◆ **DOCUMENT**
▶
The critic, “Dave,” notes that their neighborhood “once overflowed with a virtual cornucopia of interesting and delectable hot sauce flavors.

“With his fascist one hot sauce policy he single-handedly wiped out hot sauce diversity in the Twin Cities,” he complains of Craig. “The only burning this hot sauce should be doing is in Hell.”

A bit dramatic, but our guy has a point: In the Twin Cities, Cry Baby Craig’s is everywhere.

There it is, waiting to be drizzled on your brunch at Bull’s Horn or add a pop of pickled spice to your Parlour burger. It’s in dishes themselves: At Sheridan Room, the habanero-garlic hot sauce appears in their North by Northeast Nachos and in the Big Ass Cry Baby Fried Chicken Sandwich. Wrecktangle Pizza—North Loop Galley’s Detroit-style newbie—makes whipped hot honey with it, and at Lowry Hill Meats, you’ll find it on the infamous Saturday-morning-only breakfast sandwich.

In no way is this breaking news. “So, another article on Cry Baby Craig—as if he needs any publicity!” David Taylor of Hellraising Hot Sauce (not Amazon Dave, as far as we know) joked when contacted for comment on this story.

Cameron Clarkson

Cameron Clarkson

But the question remains: Why? What makes Craig’s the heat standard? How did an accidentally discovered, weirdly made, electric-orange sauce come to dominate tabletops across the Twin Cities?

Ask creator Craig Kaiser, and you’ll get a humble but absolutely unsatisfying reply: “It just kinda… you know. One restaurant at a time.”

A cynical person might say Craig’s is such a hit with Minnesotan palates because, to paraphrase more charitable online reviewers, it’s “not that hot.” Max Thompson at Nighthawks in south Minneapolis notes that it’s “not too spicy”; Kate Lloyd at Rise Bagel Company in the North Loop likes that it’s got “the right amount of heat.”

“We use it because, besides being tasty, it’s outside the flavor profile and heat level for most of the common hot sauces,” Thompson adds. He likes how the sharp punch of garlic works with the fruity acidity. Nighthawks stocks a few big pepper purveyors—Sriracha, Tabasco, Cholula—but in Craig’s, they’ve found a locally made option “with the same name recognition here in the Twin Cities.”

Cry Baby Craig’s tastes different from those other, more common hot sauces because it really is different. In 2012, Kaiser was working as a chef at Cafe Maude when he got a big batch of habaneros instead of jalapeños. Not one for waste, he pickled them, forgot about them for a few months, found them, blended them, put the results on pizza, and blew away Maude’s staff. Et voila: The sauce that’s now a Twin Cities ubiquity was born.

Eventually, Kaiser started bottling the stuff, calling it “Cry Baby Craig’s” after his infant son. Tilia became his first restaurant client early on, when “it was just, like, emptied-out Tabasco bottles that had my name and telephone number on it.” Now it’s available in hundreds of restaurants and grocery stores. Kaiser and co-owner Sam Bonin moved—first to a production facility in Northeast, and then again to a bigger space in Faribault.
◀
◆ **TASK OBJECTIVE**
In the hot sauce article, which restaurant became Craig Kaiser's first restaurant client?

◆ **DATASET EXCERPT**
▶
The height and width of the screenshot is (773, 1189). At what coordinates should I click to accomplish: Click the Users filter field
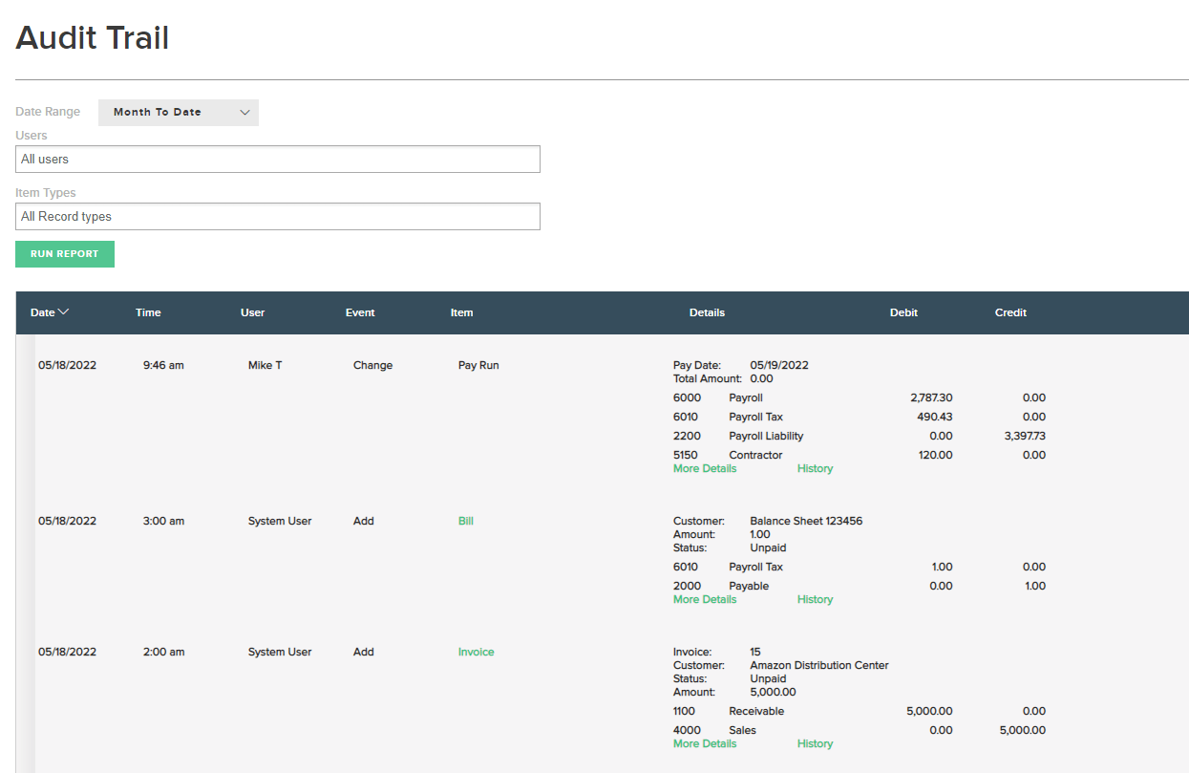[x=278, y=160]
◀
◆ **RESULT OF THIS EXERCISE**
Tilia